[Split from PEP 639] Expressing project vs. distribution licenses post-PEP 639 (Mod titled)

I haven’t read this discussion in full but are we saying that if, during the wheel build process, there is extra content shipped that the license field in pyproject.toml must be marked as dynamic? I have a project that copies an extension module from CFFI at build time to remove it as a runtime dependency. I then read its license file based on distribution metadata and copy that into the wheel. Is that sufficient?

2 Likes

If the License-Expression field in the wheel would then be different than the value of license in pyproject.toml, then yes. And furthermore, the value must be removed from pyproject.toml and supplied to the build backend via a tool-specific field (because dynamic fields can’t have a value specified).

That’s not related to anything specific about license metadata, it’s simply how static and dynamic fields in pyproject.toml and core metadata work.

My understanding is that this is sufficient from a legal standpoint. My own implementation of this also includes notes about what exactly the license applies to like “the libfoo*.so file is bundled into the Linux wheels and the following license applies:”.

If you are asking whether it is sufficient from the perspective of PEP 639 then firstly I don’t think the PEP or the metadata field it defines has any legal standing. Rather it is intended to provide license information in a more helpful way for automated tools than needing to read the free text license files. However as far as I can tell the PEP is underspecified: it does not specify what the meaning of the license field is explicitly in any case but especially not your case which is explicitly listed as “out of scope” in the rejected alternatives section (confusingly in a separate page from the main PEP document):

3 Likes

I should clarify here that this depends on what the license is of the thing that you are bundling.

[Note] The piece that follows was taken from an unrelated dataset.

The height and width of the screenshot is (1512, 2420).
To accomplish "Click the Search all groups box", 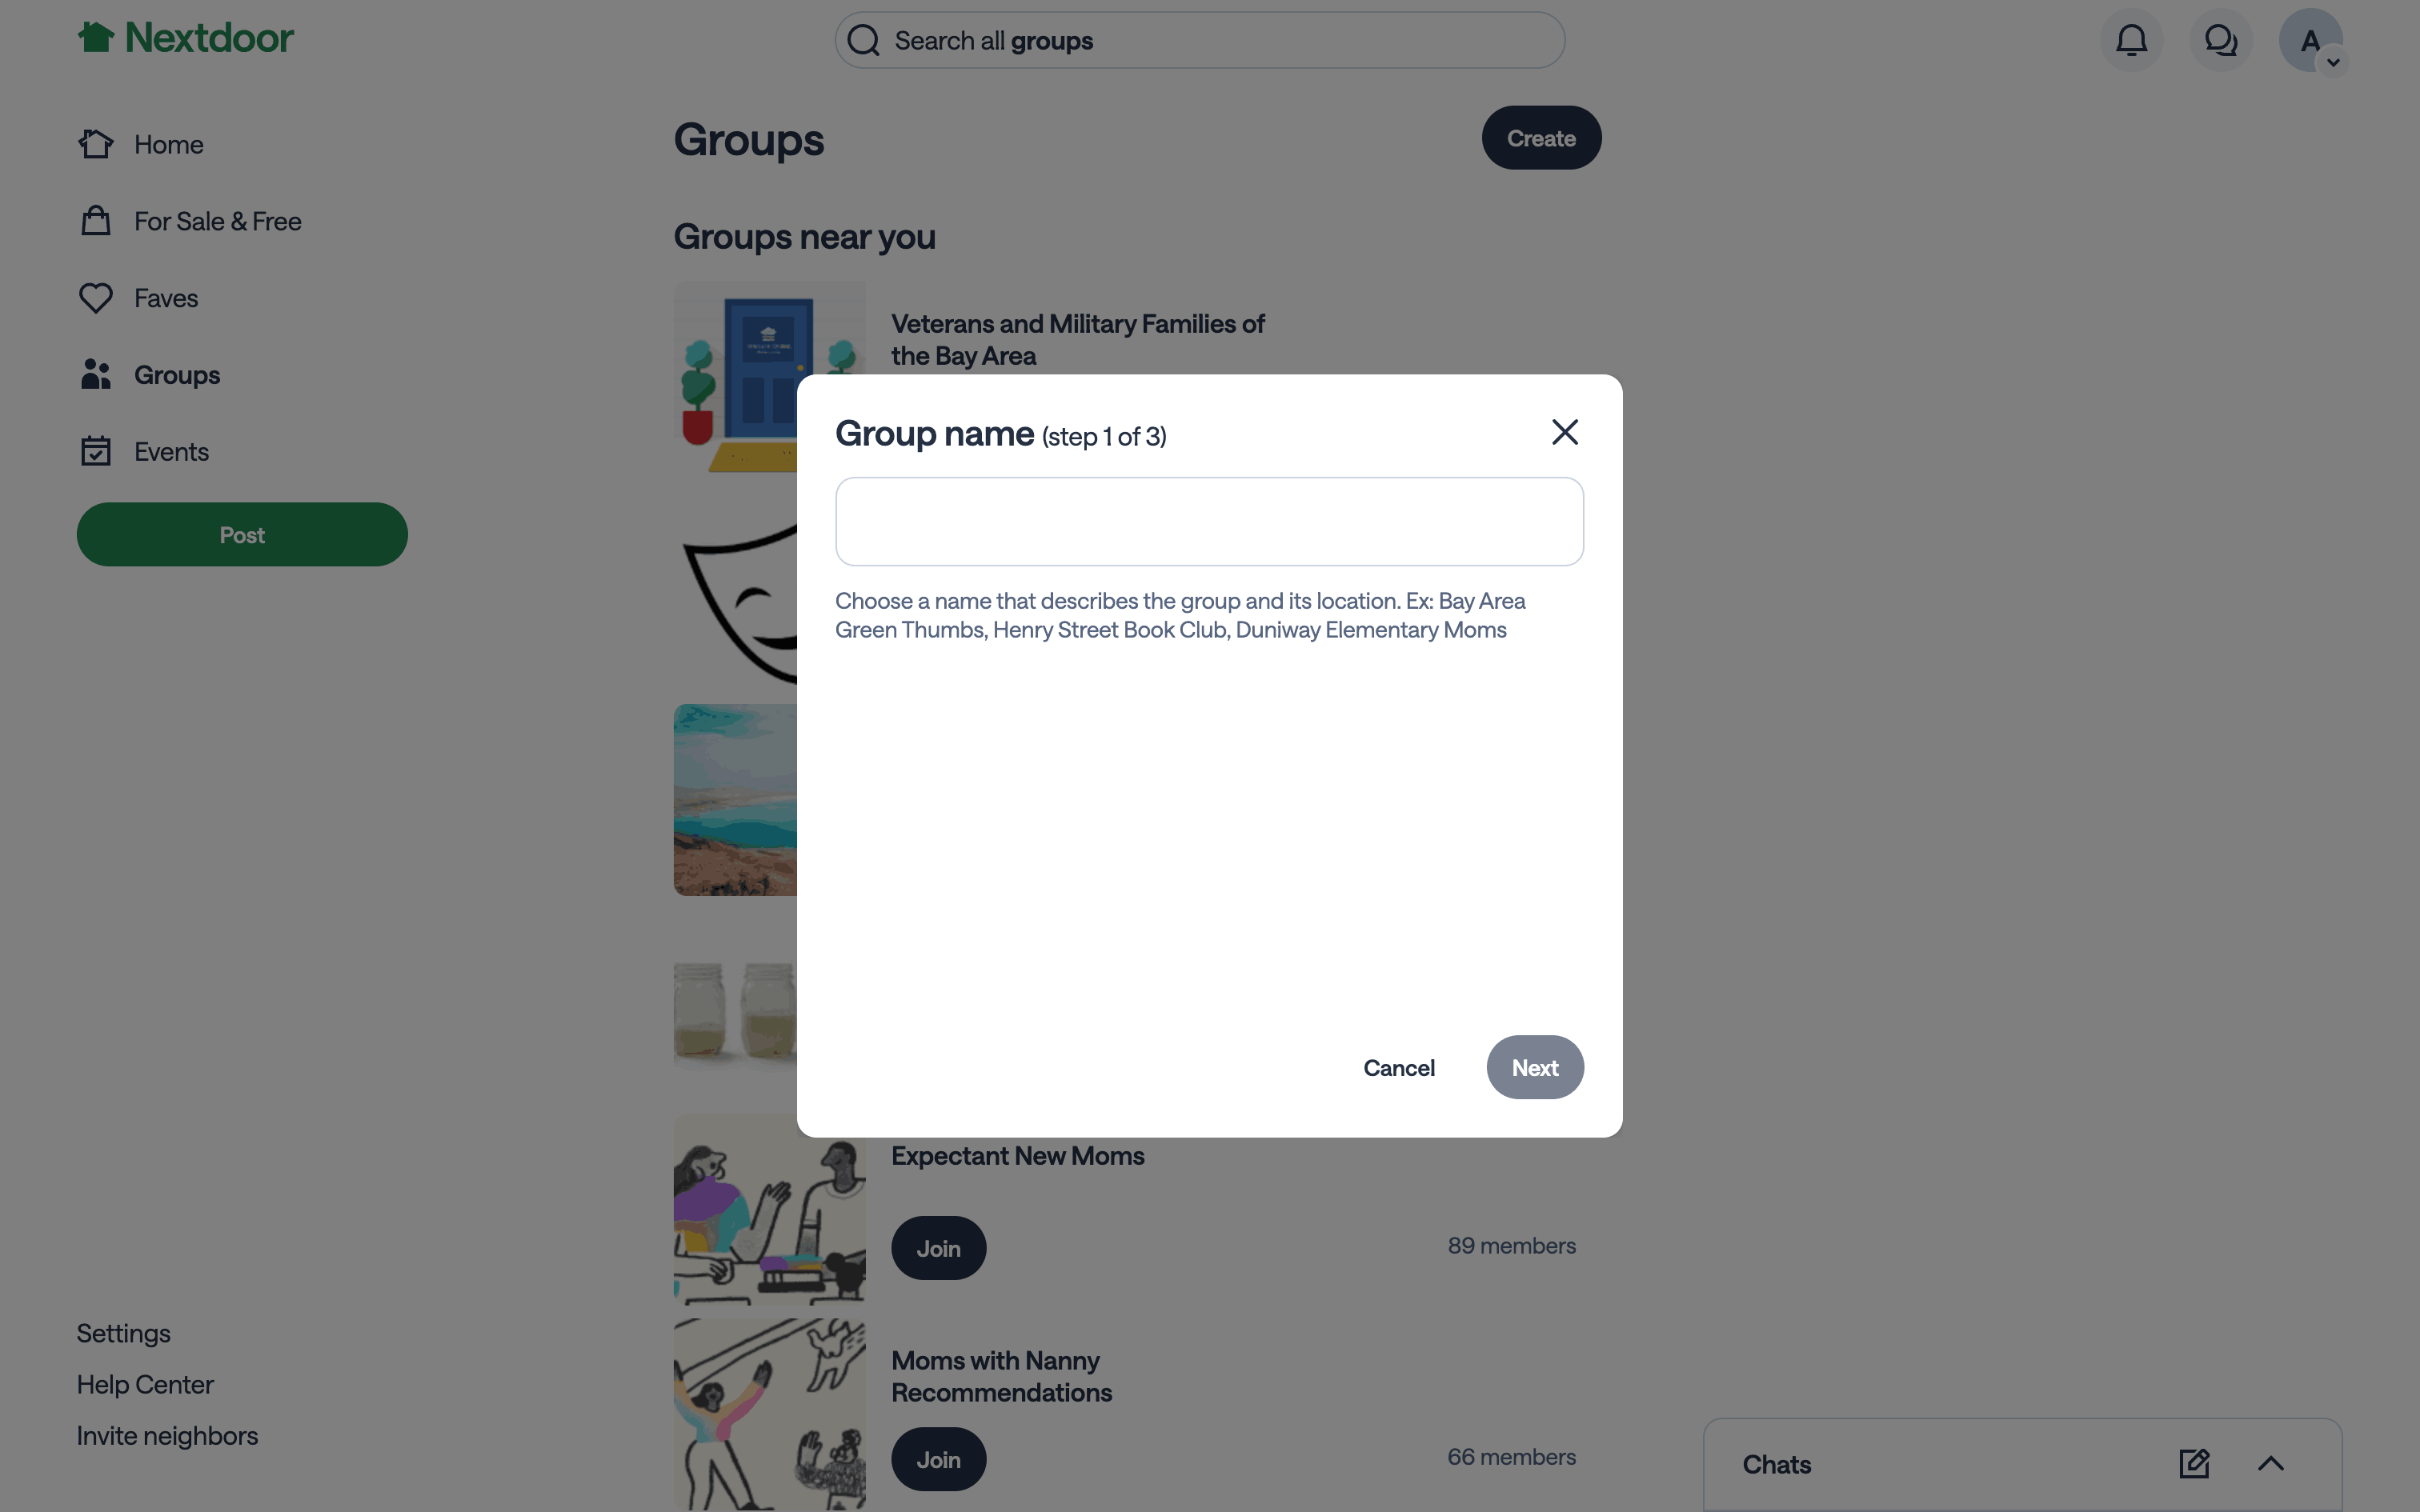I will pyautogui.click(x=1200, y=40).
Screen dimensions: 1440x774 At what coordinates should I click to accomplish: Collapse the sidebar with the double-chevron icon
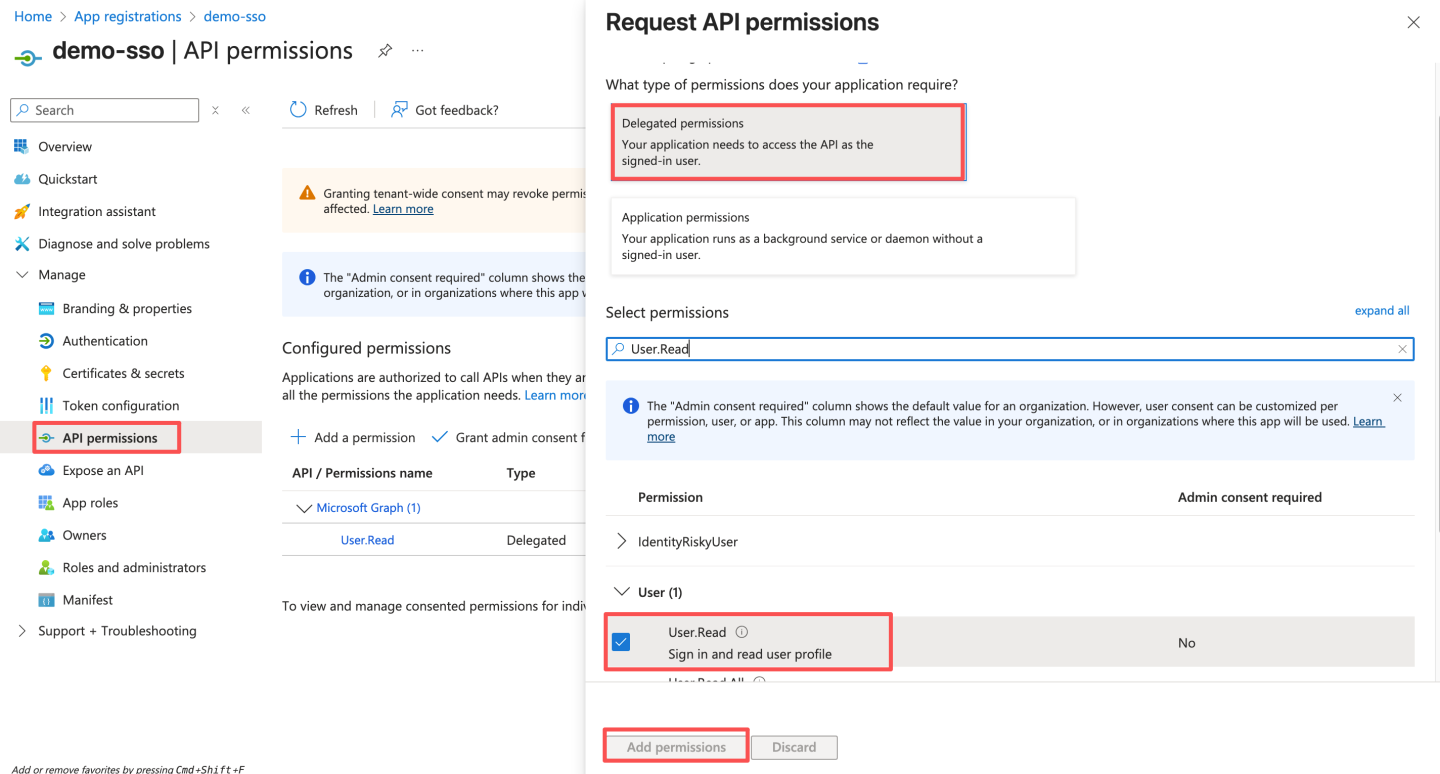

You didn’t say what the license was but I’m assuming it essentially has something like “you may redistribute … provided this copyright/license notice is included”. You should read that text to see what it is asking you to do.

CFFI uses the MIT license: cffi/LICENSE at main · python-cffi/cffi · GitHub

So I guess from a legal standpoint this is fine like I thought however I should start making the field dynamic. Fortunately this case is easy however it would be quite the hardship if the dependency had a complex licensing setup, so much so that I probably would be reluctant to extrapolate what the expression would be and not define it.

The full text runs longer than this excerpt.